South Africa. Or Strike Central. It’s hard to say exactly what will happen given that this is a country rich in resources but hobbled by mining strikes. Just today, according to Reuters, in the midst of a two-month strike, three major platinum miners warned of the damage from the labour troubles: “Mines and shafts are becoming unviable; people are hungry; children are not going to school; businesses are closing and crime in the platinum belt is increasing.”

CPPIB in China
And while we’re on the topic of the BRICS, the Canada Pension Plan Investment Board is moving into China’s property market.

The investment arm of the giant pension fund manager said today it struck a deal with China Vanke Co., China’s biggest real estate developer, and will put some $250-million (U.S.) into the market over time.

To start, the two are going into a project in Qingdao, in Shandong province, The Globe and Mail's Janet McFarland reports.

“The venture will focus on new residential development projects in large cities across China, where there are rising incomes and strong economic fundamentals,” CPPIB said in a statement today.

“It is expected that these factors will provide significant demand for middle income housing. Vanke will be responsible for sourcing projects for the venture.”

BlackBerry in BBM move
BlackBerry Ltd. today unveiled details of making money from its wildly popular BBM service, The Globe and Mail's Shane Dingman reports.

BlackBerry has been growing its messaging service at a torrid pace since it opened up BBM to iOS and Android smartphone users in October, 2013, recently surpassing the 85 million mark.

Today, it said it roll out a BBM Shop that will sell downloadable “virtual goods” such as stickers.

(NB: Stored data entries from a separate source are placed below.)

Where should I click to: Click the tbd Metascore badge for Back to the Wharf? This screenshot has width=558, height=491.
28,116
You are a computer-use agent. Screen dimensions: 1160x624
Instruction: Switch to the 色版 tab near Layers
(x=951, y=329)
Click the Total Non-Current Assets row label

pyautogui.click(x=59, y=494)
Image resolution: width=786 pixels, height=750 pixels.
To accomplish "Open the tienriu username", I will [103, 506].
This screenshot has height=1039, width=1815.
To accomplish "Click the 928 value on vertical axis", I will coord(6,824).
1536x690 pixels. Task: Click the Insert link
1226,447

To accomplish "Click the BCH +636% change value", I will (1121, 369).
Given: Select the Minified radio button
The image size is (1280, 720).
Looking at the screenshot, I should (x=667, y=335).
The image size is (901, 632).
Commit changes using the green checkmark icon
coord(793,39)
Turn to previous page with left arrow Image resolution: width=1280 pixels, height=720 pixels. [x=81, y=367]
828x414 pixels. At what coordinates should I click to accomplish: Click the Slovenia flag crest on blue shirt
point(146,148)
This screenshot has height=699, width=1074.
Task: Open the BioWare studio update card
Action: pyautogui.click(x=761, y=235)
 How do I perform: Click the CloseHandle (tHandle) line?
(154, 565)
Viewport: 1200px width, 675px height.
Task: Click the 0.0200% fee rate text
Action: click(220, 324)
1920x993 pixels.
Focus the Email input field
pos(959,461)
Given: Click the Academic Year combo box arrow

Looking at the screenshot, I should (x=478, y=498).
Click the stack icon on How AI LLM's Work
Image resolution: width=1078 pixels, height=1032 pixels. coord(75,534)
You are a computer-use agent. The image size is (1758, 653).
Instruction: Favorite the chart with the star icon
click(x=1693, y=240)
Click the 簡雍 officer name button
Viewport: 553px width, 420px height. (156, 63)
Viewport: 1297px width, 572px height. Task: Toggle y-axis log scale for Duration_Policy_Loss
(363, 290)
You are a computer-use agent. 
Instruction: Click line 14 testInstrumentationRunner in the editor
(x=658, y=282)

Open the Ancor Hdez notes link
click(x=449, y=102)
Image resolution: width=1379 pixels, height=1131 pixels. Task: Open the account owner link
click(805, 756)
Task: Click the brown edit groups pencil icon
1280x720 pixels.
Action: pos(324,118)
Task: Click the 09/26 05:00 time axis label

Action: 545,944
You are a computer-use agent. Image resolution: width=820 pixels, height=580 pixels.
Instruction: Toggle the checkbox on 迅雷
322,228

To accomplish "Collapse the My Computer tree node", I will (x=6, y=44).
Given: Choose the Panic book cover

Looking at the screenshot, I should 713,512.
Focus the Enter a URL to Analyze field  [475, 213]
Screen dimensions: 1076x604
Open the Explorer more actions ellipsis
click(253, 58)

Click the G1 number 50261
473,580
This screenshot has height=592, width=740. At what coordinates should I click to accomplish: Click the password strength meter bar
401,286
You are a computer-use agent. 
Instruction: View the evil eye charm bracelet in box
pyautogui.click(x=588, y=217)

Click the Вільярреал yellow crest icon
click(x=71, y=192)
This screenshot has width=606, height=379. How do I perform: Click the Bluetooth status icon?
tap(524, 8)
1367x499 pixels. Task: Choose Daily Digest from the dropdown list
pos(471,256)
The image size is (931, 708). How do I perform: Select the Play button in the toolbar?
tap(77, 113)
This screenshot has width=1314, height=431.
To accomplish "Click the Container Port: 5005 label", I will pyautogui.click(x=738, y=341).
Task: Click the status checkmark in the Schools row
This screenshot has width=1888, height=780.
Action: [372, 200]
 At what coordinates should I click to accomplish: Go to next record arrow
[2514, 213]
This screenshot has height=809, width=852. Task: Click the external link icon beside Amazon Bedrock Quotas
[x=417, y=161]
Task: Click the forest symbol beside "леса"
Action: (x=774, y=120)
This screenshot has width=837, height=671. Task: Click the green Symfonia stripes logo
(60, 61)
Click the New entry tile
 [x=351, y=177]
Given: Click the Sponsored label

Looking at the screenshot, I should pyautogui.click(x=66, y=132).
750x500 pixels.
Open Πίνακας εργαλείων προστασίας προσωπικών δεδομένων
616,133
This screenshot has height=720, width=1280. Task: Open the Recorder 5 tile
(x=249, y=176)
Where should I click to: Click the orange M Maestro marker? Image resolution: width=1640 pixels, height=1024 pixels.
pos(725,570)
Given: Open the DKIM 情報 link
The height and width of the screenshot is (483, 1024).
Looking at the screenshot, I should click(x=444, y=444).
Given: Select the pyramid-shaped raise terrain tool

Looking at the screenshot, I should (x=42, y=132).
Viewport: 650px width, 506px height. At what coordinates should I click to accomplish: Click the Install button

“At no point should monetization come at the expense of the user,” David Proulx, senior director of BBM Business Development, told reporters, adding there was no “one way” to monetize the service, and that the company would continue to experiment.

IATA urges overhaul of laws
Laws to punish unruly passenger behaviour aboard aircraft are inadequate and need to be beefed up as air rage and other dangerous incidents escalate, says the International Air Transport Association.

The trade group for the world’s major airlines is urging governments to close legal loopholes that allow disruptive passengers to escape law enforcement for serious offences committed on board commercial aircraft, The Globe and Mail's Bertrand Marotte writes.

“Reports of unruly behaviour are on the rise," said IATA director general Tony Tyler.

The Tokyo Convention covering this aspect of air travel was negotiated in 1963, mostly to address the threat of hijacking, and it needs to be updated, he said.